What does receiving this award mean to you personally and professionally? Do you have any connection with the particular award you received?

I am honored to have been selected to receive the Helen B. Taussig Research Award, and I am grateful to be recognized as I am nearing the completion of my postdoctoral studies at Johns Hopkins. My research is not directly related to Taussig’s work in pediatric cardiology, but she is an inspiration given that the goal of my research is to facilitate therapy development for CMT1A and HNPP.

What contributed to your project’s success?

My project has been successful thanks to my adviser, Dr.

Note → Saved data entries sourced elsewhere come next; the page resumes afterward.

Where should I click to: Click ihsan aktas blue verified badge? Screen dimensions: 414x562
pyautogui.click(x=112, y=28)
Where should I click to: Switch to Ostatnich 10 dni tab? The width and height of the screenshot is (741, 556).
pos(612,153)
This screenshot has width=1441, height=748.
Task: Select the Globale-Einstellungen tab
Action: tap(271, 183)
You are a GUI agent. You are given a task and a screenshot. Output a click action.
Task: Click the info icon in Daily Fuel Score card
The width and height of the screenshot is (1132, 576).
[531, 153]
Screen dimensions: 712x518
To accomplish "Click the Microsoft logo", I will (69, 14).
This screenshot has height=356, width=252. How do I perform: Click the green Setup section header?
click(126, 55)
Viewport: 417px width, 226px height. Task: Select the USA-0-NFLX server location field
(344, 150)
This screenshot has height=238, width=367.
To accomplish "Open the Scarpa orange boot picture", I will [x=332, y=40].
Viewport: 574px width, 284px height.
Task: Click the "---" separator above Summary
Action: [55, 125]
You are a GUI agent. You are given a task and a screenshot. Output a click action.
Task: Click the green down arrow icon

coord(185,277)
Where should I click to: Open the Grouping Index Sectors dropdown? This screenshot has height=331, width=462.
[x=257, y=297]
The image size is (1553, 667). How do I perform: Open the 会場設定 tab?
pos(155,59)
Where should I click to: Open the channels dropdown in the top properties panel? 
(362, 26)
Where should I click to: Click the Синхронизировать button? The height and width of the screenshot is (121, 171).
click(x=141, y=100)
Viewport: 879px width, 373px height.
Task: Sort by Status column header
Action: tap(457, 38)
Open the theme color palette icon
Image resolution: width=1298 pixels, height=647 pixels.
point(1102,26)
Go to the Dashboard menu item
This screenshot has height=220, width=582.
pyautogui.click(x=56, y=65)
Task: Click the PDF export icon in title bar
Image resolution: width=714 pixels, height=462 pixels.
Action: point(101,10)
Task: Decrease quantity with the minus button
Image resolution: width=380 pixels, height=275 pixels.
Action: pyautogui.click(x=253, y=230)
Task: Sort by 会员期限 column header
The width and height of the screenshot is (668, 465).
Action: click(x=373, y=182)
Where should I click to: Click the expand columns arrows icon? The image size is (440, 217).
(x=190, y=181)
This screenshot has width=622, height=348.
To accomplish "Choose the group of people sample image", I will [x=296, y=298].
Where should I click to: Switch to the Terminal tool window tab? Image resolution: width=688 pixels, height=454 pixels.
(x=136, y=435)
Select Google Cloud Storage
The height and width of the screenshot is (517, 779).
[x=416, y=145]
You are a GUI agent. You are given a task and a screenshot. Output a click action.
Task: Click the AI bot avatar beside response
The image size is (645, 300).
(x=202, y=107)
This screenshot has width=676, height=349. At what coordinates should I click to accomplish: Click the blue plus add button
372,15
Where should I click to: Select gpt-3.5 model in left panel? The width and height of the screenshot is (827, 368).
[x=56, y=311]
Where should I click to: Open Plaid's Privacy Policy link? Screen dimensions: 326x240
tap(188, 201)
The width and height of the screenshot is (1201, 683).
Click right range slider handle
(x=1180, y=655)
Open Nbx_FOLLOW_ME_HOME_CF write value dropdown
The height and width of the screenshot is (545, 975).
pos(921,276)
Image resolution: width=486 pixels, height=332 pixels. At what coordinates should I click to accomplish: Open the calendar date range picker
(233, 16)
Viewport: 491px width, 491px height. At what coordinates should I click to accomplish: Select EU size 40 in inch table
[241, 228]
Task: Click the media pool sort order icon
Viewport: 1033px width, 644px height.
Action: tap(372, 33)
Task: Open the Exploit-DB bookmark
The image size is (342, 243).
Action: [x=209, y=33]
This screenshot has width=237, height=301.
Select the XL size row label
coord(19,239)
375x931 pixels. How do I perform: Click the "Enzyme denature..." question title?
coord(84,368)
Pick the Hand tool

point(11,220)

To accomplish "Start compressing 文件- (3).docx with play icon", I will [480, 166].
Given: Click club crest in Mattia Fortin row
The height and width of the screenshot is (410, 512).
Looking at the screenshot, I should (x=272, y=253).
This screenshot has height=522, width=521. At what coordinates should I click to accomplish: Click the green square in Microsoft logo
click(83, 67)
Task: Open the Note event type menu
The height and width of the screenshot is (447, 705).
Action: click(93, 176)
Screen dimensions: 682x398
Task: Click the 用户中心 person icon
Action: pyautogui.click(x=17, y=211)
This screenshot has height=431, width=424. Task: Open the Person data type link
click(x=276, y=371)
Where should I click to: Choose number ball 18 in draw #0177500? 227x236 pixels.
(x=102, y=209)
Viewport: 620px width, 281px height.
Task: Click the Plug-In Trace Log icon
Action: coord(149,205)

Ahmet Höke, amazing colleagues in the neuromuscular division, critical collaborations with cell adhesion experts, access to cutting-edge equipment through Johns Hopkins core facilities and my determination to improve the lives of patients with CMT1A and HNPP.

What thoughts do you have about Young Investigators’ Day itself, as a celebration of the roles student and fellows play in research at Johns Hopkins?

Young Investigators’ Day is a wonderful tradition that celebrates the discoveries of up-and-coming scientists and brings the Johns Hopkins community together to exchange new ideas and technology. I am excited and honored to participate in the Young Investigators’ Day program this year.

What has been your best/most memorable experience while at Johns Hopkins?

Immersing myself in the field of peripheral nerve disease research and being surrounded by experts in this field have been the highlights of my postdoctoral studies at Johns Hopkins.

What are your plans over the next year or so?

I am planning to transition to an independent faculty position in the near future. My research program will be focused on understanding how altered PMP22 gene dosage causes peripheral nerve dysfunction and identifying novel therapeutic targets for CMT1A and HNPP.

Tell me something interesting about yourself that makes you unique. Do you have any special hobbies, interests or life experiences?

My research interests stem from my personal history with CMT1A as a  patient. This experience has been the primary driver of my scientific career and has provided me with unwavering motivation and a unique perspective for tackling key research questions.